Because of this variable, it can make it very difficult to measure the sound impact on a location from a wind turbine with any accuracy. With wind speeds of around eight metres per second and above, the issue becomes moot as any background noise will effectively drown out the noise a turbine can make completely.
How the surroundings effect sound propagation
Sound, as you may remember from your school science lessons, is a physical force which is reflected by hard surfaces, and absorbed by soft surfaces. This means that sound generated by a turbine will radiate out unevenly as it is effected terrain and building surfaces. This can have a large impact on the sound levels at different locations, despite being the same distance from the source.
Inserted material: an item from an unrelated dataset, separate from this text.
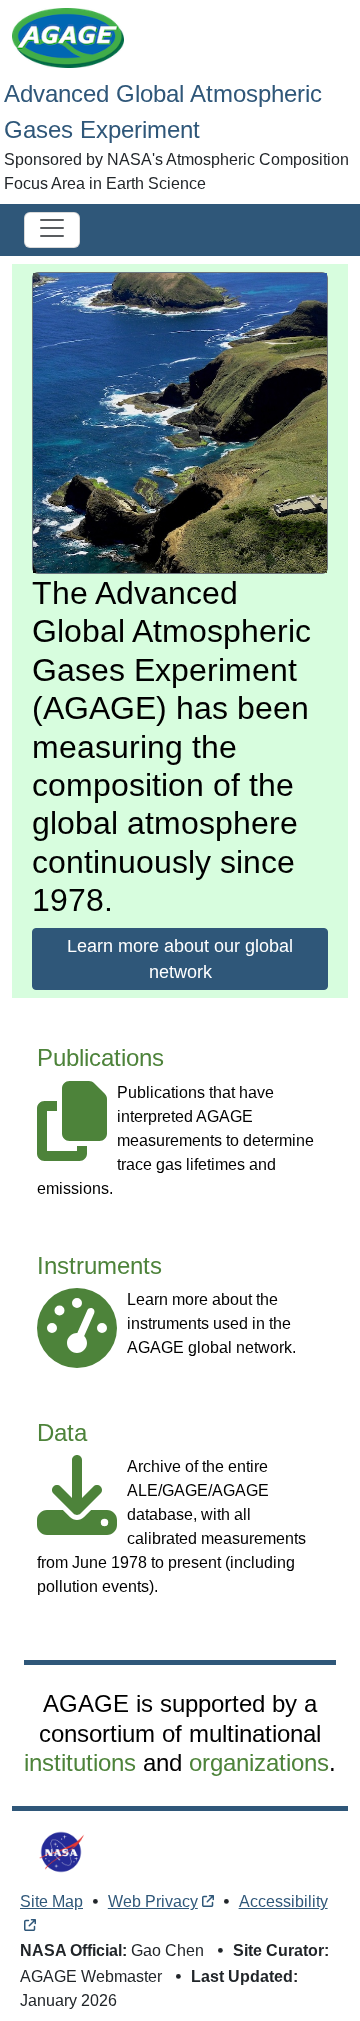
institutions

On top of the effects of the physical environment there is also the wind direction to consider. Sound does not travel well against the flow of air, meaning that upwind of a wind turbine is sheltered to a greater extent than downwind.
Human perceptions of sound
Noise is a very subjective thing, ask anyone who has lived next to a railway line for a few years. It isn't just how used to a noise you are, but how pleasant you find it. The sound of waves on the beach, or birds in the trees can be quite enjoyable and relaxing, yet the neighbour's radio can grate on all but the most tranquil nerves. This is despite the fact that the neighbours stereo may be much quieter than the waves and the birds.
This generally comes down to how the brain processes sound inputs. Although it may simply be that you and your neighbour do not see eye to eye on the definition of good music. What really defiens the difference is information content. Waves emit an entirely random "white" noise, bird song is also (as far as most people are concerned) random, whereas a radio has human created content, something which your brain will automatically try to process. Like speech or music, your brain picks out the meaning entirely unconsciously. It doesn't help if you can barely hear the radio, in fact this can make it worse, your brain may not be able to determine the information contained in the sound and you find yourself straining to hear what is being said or sung.
Irritating sound is often referred to as noise (or more specifically 'unwanted noise'). Since the difference between unwanted noise and other sounds is a personal and highly psychological phenomenon, it is never a simple task to make a satisfactory model of sound phenomena.
A study carried out by the research institute DK Teknik, in Denmark indicates that perception of the noise generated by a wind turbine has more to do with the individuals attitude to the win turbines, than the actual noise itself.